Segment Start: GIVEN INFORMATION
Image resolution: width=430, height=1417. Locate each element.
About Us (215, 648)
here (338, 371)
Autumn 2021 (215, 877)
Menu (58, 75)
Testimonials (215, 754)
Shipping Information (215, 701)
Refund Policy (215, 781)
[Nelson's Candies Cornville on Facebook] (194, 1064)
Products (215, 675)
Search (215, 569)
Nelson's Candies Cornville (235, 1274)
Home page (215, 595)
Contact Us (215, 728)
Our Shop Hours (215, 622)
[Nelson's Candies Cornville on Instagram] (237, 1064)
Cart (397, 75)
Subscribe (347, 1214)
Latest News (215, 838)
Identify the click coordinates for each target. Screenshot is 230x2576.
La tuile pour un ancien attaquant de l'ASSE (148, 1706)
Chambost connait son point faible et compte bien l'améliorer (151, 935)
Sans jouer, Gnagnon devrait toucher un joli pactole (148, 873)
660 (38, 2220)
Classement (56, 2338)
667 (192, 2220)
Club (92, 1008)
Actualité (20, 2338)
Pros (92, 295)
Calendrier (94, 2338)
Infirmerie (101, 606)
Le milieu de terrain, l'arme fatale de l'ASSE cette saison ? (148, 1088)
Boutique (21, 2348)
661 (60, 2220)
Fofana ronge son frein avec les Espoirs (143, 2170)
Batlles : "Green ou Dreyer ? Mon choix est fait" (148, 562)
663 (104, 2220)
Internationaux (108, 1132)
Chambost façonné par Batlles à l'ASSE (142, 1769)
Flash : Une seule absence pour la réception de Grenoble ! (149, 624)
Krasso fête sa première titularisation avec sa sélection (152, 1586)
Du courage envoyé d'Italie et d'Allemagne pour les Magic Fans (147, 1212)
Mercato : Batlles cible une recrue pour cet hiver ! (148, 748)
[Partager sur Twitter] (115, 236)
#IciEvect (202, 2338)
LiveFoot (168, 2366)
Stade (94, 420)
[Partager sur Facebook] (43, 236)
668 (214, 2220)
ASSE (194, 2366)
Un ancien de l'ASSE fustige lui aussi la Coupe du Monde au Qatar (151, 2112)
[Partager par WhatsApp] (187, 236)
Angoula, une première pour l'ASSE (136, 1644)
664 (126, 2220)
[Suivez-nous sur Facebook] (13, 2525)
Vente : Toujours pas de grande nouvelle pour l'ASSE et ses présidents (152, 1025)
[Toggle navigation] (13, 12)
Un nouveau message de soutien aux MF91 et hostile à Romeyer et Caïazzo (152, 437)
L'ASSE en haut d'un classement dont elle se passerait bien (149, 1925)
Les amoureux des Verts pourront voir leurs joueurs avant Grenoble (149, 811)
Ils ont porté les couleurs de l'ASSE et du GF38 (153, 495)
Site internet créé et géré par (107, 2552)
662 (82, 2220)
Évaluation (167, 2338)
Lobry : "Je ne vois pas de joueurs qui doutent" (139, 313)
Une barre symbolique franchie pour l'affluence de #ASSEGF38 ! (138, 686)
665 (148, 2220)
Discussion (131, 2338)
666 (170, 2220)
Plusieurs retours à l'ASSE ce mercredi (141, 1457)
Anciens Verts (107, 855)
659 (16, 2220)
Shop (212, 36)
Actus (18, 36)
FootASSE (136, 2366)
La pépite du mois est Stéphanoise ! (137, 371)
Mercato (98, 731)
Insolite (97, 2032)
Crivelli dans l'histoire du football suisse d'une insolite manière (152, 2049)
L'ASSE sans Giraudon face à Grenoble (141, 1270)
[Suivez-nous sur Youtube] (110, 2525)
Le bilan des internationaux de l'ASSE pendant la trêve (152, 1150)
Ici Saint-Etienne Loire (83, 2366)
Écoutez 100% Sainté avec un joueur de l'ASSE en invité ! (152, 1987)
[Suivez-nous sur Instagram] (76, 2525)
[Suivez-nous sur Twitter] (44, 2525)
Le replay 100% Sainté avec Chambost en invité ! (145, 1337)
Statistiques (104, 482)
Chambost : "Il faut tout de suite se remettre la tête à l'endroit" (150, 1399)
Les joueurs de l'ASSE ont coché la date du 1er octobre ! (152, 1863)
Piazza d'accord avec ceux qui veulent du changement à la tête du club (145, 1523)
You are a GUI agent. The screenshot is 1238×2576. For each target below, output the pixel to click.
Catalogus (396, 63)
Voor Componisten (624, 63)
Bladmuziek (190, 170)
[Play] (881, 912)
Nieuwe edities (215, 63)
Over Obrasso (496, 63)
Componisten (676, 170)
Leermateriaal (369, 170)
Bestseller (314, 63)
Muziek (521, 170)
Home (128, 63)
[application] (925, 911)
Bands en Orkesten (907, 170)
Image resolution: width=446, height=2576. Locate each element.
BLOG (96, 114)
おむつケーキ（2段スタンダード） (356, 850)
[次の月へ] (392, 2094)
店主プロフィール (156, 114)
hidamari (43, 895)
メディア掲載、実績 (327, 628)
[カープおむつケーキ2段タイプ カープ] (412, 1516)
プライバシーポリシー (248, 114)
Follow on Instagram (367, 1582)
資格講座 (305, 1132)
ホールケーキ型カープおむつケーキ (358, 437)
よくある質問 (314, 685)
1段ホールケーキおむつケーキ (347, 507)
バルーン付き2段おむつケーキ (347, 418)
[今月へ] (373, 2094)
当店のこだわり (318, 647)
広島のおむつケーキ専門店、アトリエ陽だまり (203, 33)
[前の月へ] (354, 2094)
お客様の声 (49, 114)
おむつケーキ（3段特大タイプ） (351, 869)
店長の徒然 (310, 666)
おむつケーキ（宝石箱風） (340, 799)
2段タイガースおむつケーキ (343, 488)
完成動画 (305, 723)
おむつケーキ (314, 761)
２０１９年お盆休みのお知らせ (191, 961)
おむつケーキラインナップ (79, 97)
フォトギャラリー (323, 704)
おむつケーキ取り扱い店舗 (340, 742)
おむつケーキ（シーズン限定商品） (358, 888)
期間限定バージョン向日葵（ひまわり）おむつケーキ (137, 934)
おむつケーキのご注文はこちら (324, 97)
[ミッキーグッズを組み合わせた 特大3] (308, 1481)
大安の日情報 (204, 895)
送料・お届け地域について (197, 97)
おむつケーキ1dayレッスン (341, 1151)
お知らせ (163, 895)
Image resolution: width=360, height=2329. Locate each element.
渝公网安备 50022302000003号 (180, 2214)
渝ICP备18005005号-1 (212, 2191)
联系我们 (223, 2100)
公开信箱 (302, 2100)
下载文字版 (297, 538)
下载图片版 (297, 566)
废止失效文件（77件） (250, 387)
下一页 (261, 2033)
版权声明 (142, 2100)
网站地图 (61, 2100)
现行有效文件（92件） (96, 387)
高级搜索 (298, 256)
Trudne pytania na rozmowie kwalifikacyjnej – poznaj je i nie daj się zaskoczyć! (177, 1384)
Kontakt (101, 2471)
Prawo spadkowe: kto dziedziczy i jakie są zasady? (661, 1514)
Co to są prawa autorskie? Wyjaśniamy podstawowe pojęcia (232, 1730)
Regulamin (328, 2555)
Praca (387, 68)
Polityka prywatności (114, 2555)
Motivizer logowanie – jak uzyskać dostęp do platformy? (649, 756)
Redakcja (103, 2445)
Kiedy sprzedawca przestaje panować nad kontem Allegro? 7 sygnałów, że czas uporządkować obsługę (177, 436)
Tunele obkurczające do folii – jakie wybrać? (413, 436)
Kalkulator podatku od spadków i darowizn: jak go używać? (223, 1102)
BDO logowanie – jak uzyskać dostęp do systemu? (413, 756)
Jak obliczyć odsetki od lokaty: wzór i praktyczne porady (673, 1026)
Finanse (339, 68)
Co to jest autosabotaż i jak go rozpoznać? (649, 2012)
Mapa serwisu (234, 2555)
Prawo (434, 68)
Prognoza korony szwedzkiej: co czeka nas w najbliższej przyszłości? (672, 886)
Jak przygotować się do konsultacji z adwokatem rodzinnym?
Segment End: GIVEN INFORMATION
Could you set down, exactly as written, the lines above between the one holding "Motivizer logowanie –" and the one holding "Co to jest autosabotaż", inclusive, and nothing more?

## WRITTEN RESPONSE
Motivizer logowanie – jak uzyskać dostęp do platformy? (649, 756)
Redakcja (103, 2445)
Kiedy sprzedawca przestaje panować nad kontem Allegro? 7 sygnałów, że czas uporządkować obsługę (177, 436)
Tunele obkurczające do folii – jakie wybrać? (413, 436)
Kalkulator podatku od spadków i darowizn: jak go używać? (223, 1102)
BDO logowanie – jak uzyskać dostęp do systemu? (413, 756)
Jak obliczyć odsetki od lokaty: wzór i praktyczne porady (673, 1026)
Finanse (339, 68)
Co to jest autosabotaż i jak go rozpoznać? (649, 2012)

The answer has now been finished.